Le sénateur Perrault: Les critiques du système néo-zélandais signalent un haut degré de concentration, et vous en avez parlé également. De grosses compagnies, des compagnies verticalement intégrées, contrôleraient pratiquement tout le secteur des pêches. En 1993, les trois plus grandes compagnies, Sealord, Sanford et Amaltal, étaient apparemment propriétaires de plus de 50 p. 100 des quotas. Est-ce que cette proportion est restée la même, ou bien est-ce plus ou moins?

Mme Wallace: J'ai essayé de déterminer cela, mais c'est très difficile car il y a d'autres compagnies et les liens entre diverses compagnies sont difficiles à déterminer. Le ministère des Pêches lui-même ne réussit pas à le faire, et pourtant, la loi est censée imposer une limite de concentration. Comme je n'ai pas trouvé un moyen de retracer tous ces liens de propriété, je n'ai pas de réponse.

Toutefois, il semblerait que la proportion continue à augmenter, mais je n'ai pas de données claires à ce sujet.

Le sénateur Robertson: Vos observations nous ont été extrêmement utiles, et vous avez déjà répondu à certaines questions que je me posais. Vous nous avez parlé des frustrations que vous donnaient la théorie et la pratique, et cela m'a amusée. Nous savons tous par expérience que la théorie et la pratique ne vont pas souvent de pair.

Est-ce que les environnementalistes néo-zélandais ont participé à l'élaboration du système de gestion des quotas, ou bien est-ce que la question de l'environnement s'est posée plus tard?

Mme Wallace: J'ai participé au processus, mais pas en qualité d'environnementaliste. J'étais là à titre d'économiste. Je pourrais vous répondre de diverses façons. Effectivement, j'ai participé au processus et, effectivement, nous avions certaines préoccupations, mais dans l'ensemble, il est probable que nous les avons mises de côté. À l'époque, nous pensions: ces gens-là ne comprennent pas à quel point ce régime de droits de propriété va être utile, à quel point cela va limiter les activités de pêche et imposer des limites de prise quantitatives, des limites très fermes. Je continue à penser que c'est important.

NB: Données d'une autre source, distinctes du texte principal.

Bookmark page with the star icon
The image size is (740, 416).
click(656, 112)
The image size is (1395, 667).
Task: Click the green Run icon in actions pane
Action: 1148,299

Tout comme les autres intervenants, il est exact qu'aujourd'hui j'accorde plus d'importance à l'aspect environnemental, et nous considérons tous que le monde naturel est un capital que nous devons préserver avec autant de soin, sinon plus, que le capital financier, par exemple. En fin de compte, l'environnement marin nous offre toutes sortes de services, et si nous n'en prenons pas soin, il y a des choses que nous allons perdre irrévocablement.

Le sénateur Robertson: Je reviens à la question de la surpêche dont certains de mes collègues ont parlé. En Nouvelle-Zélande, quelles sont les peines prévues lorsque quelqu'un dépasse les limites de prises?

Mme Wallace: S'ils sont pris sur le fait, les pêcheurs s'exposent individuellement à certaines peines. Toutefois, le système qui doit déterminer ce que les gens prennent et ce qu'ils sont censés prendre ne fonctionne pas très bien.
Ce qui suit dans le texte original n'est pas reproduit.